Great healthy dish to serve at parties, where guests can assemble their own feast!
Requires some ahead of time prep.
- 1/4 cup olive oil
- juice from two limes
- clove of garlic, minced
- one green onion, diced
- 1/4 tsp garlic powder
- 1/4 tsp onion powder
- 1/8 tsp fresh ground pepper
- 1/4 tsp sea salt
- pork tenderloin, approximately 12-16 oz
- small corn tortillas (we used blue corn)
- 2 ears of corn with husk still on
- can of black beans, drained and rinsed
- 1 tbsp cumin
- 1 tbsp chili powder
- 2-3 limes
- avocado, diced and drenched in lime juice to keep it from browning
- large tomato, diced
- medium sweet onion, diced
- green onion (approximately 2-3 bulbs, diced on a angle)
- fresh cilantro (rough chop) plus some for garnish
- olive or coconut oil
- sea salt
Pour all marinade ingredients into a large zip top bag along with pork tenderloin. Seal bag, removing all air, and squish it around so that the tenderloin is coated in the marinade. Place inside a bowl and then put it into the refrigerator for 4-6 hours.
When you are ready to begin making the meal:
First place the corn (still in husk) in a large bowl full of water and soak for 20-30 minutes.
In a large sauté pan, heath one teaspoon of oil over medium heat. Add the diced sweet onions. Sprinkle a pinch of salt over the top, to help the onions give off some of their water. After about 2-3 minutes, add in the minced garlic.
Continue to stir until the onions turn translucent in color. Stir in the black beans, chili powder, and cumin. After the black beans have been heated, add in the chopped cilantro and green onion and give it a final stir.
Remove the tenderloin from zip top bag and place on a preheated grill. Turn the grill to medium-high and sear all four sides. Then, turn the heat down to medium-low and allow it to slow cook the rest of the way.

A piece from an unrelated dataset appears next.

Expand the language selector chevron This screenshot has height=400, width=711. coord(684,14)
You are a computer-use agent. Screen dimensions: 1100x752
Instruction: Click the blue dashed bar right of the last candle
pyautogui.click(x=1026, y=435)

Use a meat thermometer to cook it to 160 degrees.
While the tenderloin is cooking, place the corn on the grill as well, and cook for 15-20 mins turning roughly every 5 mins. Keep an eye on this to make sure the husk does not catch on fire, it should be fine because this is why we soaked the husk, but pay attention anyway.
After removing the corn from the grill, set aside and let cool so you can handle it. Slice kernel off of the ear and place it into a small bowl.
When the tenderloin is finished cooking, remove from it from the grill and allow it to rest for a few moments before slicing it in order to let the juices redistribute throughout the meat. Slice on a bias, so that you have small, bite size pieces of meat.
Preheat oven to the lowest setting it allows and then turn it off. Place the corn tortillas between sheets of damp paper towel and then onto a baking sheet, and set them in the oven until you are ready to serve them (so that they will be warm and flexible).
Assemble your taco by first placing the pork tenderloin on the warmed tortilla, then the black bean mixture, then the grilled corn, then tomatoes, avocadoes, and more green onion, cilantro, etc.
Serve alongside refried beans, a big green salad, and/or a fruit platter.